▶ **Entries taken from a collection**:
↓↓↓
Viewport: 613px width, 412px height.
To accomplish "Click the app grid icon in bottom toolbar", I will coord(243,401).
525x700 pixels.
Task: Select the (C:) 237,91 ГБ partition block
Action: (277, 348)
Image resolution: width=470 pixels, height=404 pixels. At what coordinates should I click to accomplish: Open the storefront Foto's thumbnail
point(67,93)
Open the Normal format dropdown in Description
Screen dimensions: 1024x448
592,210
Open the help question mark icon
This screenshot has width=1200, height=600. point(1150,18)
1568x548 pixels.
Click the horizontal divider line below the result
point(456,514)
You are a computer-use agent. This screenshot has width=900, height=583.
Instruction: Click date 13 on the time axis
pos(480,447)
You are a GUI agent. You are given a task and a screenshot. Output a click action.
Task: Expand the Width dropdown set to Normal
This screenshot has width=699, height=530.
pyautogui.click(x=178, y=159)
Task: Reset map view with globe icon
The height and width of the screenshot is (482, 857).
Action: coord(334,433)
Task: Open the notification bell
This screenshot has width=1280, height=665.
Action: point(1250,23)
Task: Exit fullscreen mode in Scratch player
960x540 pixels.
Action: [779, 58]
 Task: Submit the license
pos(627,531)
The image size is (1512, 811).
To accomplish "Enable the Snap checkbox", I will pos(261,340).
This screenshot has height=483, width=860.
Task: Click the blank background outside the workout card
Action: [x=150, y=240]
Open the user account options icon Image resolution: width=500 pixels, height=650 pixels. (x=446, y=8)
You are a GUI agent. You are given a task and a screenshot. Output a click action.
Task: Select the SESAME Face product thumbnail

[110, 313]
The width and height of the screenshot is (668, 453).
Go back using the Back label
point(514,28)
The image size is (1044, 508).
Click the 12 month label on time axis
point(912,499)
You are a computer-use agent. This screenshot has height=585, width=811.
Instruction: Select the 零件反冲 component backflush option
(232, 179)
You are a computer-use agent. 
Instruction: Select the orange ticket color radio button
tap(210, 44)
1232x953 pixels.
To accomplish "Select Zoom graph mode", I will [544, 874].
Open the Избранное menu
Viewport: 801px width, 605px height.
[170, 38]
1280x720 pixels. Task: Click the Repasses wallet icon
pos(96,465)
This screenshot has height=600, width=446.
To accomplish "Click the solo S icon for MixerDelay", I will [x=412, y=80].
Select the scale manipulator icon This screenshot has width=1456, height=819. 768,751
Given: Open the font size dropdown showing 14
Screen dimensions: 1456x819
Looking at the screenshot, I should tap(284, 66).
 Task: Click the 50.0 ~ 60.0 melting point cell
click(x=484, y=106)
↑↑↑
▶ **YOUR ASSIGNMENT**:
Pick from the records each line that contains the word "agent" and show it.

▶ **ANSWER FOR THE TASK**:
You are a computer-use agent. This screenshot has width=900, height=583.
You are a GUI agent. You are given a task and a screenshot. Output a click action.
You are a GUI agent. You are given a task and a screenshot. Output a click action.
You are a computer-use agent. This screenshot has height=585, width=811.
You are a computer-use agent. 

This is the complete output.